Lady Justice on a digital background (Photo by iStock/Pitiphothivichit)

In 2019, Genevieve (co-author of this article) and her husband applied for the same credit card. Despite having a slightly better credit score and the same income, expenses, and debt as her husband, the credit card company set her credit limit at almost half the amount. This experience echoes one that made headlines later that year: A husband and wife compared their Apple Card spending limits and found that the husband’s credit line was 20 times greater. Customer service employees were unable to explain why the algorithm deemed the wife significantly less creditworthy.

Many institutions make decisions based on artificial intelligence (AI) systems using machine learning (ML), whereby a series of algorithms takes and learns from massive amounts of data to find patterns and make predictions. These systems inform how much credit financial institutions offer different customers, who the health care system prioritizes for COVID-19 vaccines, and which candidates companies call in for job interviews. Yet gender bias in these systems is pervasive and has profound impacts on women’s short- and long-term psychological, economic, and health security. It can also reinforce and amplify existing harmful gender stereotypes and prejudices.

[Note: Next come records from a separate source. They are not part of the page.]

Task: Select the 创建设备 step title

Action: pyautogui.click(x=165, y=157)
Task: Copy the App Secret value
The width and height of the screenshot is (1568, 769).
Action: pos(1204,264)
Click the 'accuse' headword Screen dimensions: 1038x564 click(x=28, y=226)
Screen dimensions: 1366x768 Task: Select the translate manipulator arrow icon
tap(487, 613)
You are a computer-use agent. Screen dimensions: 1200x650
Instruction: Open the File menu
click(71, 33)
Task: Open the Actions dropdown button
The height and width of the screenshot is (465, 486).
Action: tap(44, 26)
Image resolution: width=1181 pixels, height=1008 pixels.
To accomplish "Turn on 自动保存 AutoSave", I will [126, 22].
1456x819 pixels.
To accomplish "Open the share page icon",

As we conclude Women's History Month, social change leaders—including researchers and professionals with gender expertise—and ML systems developers alike need to ask: How can we build gender-smart AI to advance gender equity, rather than embed and scale gender bias?

Where AI Gender Bias Comes From

AI systems are biased because they are human creations. Who makes decisions informing AI systems and who is on the team developing AI systems shapes their development. And unsurprisingly, there is a huge gender gap: Only 22 percent of professionals in AI and data science fields are women—and they are more likely to occupy jobs associated with less status. 

Are you enjoying this article? Read more like this, plus SSIR's full archive of content, when you subscribe.

At a more granular level, humans generate, collect, and label the data that goes into datasets. Humans determine what datasets, variables, and rules the algorithms learn from to make predictions. Both of these stages can introduce biases that become embedded in AI systems.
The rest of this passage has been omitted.